Amuse Me, My Friend

 You know when you meet someone and you just know you are kindred spirits? That’s what it was like when I met Kate. We didn’t ease into the friendship, we were friends immediately. And then we weren’t. It wasn’t what you think. Let me tell the story.


I was a starving artist trying to break out in the music business. Okay, I wasn’t actually starving, I got work usually as a studio musician. But writing music was my passion. It just so happened right before I met Kate I was blocked up so badly that I could barely get Heart and Soul out of my keyboard. One day I was returning home after a fourteen hour session in the studio and there was Kate sitting on the stoop next to my house.


“Hey,” I said acknowledging the young woman.


“Hey, yourself,” she returned.


“Are you waiting for Dale?”


“No. I just moved to the area and I kind of got lost. I thought my house was on this street but this is not it.”


We started talking and it turned out her house was one block over, same address, same location, just on Laurel instead of Oak. All of the street names in our neighborhood were some kind of flora — tree, shrub, flower. After we sorted out where she lived, we just kept talking. From that day, for the rest of the summer Neveah and I were together almost every day.


Something else happened that summer. My block was not just broken but shattered. My music filled the pages of my notebooks. My compositions were balanced and vivid. My tempo was perfection. Melodies flowed effortlessly from my fingertips to my keyboard. Lyrics followed with ease. 

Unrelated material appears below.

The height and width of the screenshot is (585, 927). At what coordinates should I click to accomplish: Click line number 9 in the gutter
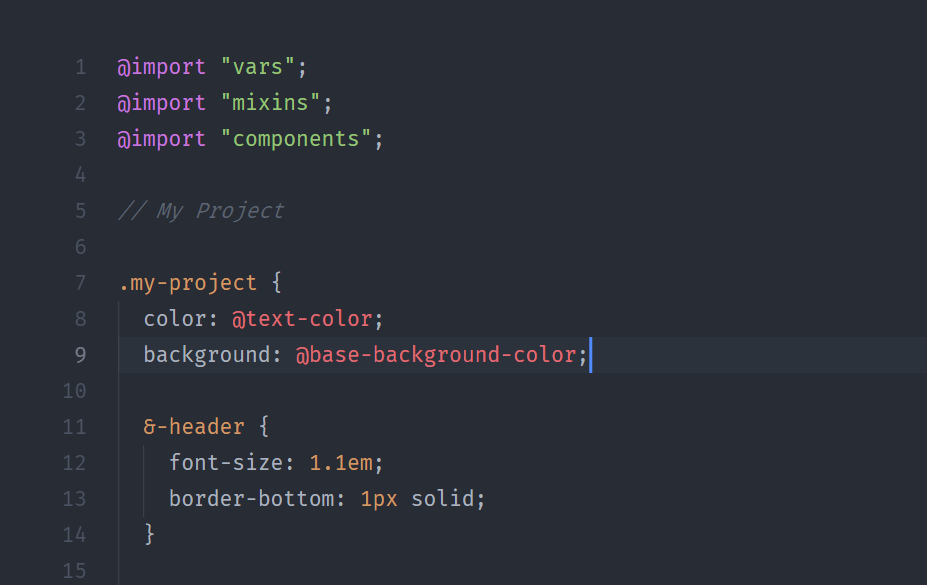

The time with Neveah was more than easy or pleasant, it was enchanting, magical. Whether we were hanging out or going out, I always felt at the height of my creativity. I wasn’t overwhelmed with ideas, it was more a pleasant parade of ideas when I was with Neveah. We’d Nobel talking about places we wanted to visit, Paris, Australia, Brazil, and a melody would start its crescendo into my mind. Lyrical rhymes would sprout from a conversation about the book we were reading that week.


Then, one day in early September, Neveah disappeared. One Tuesday she didn’t show up at my door. Wednesday, no Neveah so I walked around to her house. It was strange. It looked vacant. It wasn’t like someone had just moved out, it was like no one had ever lived there. I could have sworn there was a garden in the front with pink, white, purple, and yellow flowers but now there was just a patchy brown lawn leading up to a rusting iron fence. The windows on the first floor on the side of the house were boarded up and one second floor window was cracked. On the front step was a plastic recorder like you would play in elementary school. 


Flash forward to November when I’m at the museum of art with my friend Stephanie. I’m in a room with paintings of gods and goddesses from Greek myths. There’s a painting of Athena as the warrior, a painting of Leto turning the herders into frogs, and then an interesting piece. A painting of the goddess Euterpe, the muse of music and lyric poetry. She was holding a flute and standing in a lush, green meadow surrounded by wildflowers, pink, white, purple, and yellow.


On the ride home, they were playing one of my songs on the radio. It made it to number three and I had a second one that just hit the charts. I thought of Neveah, my summer muse.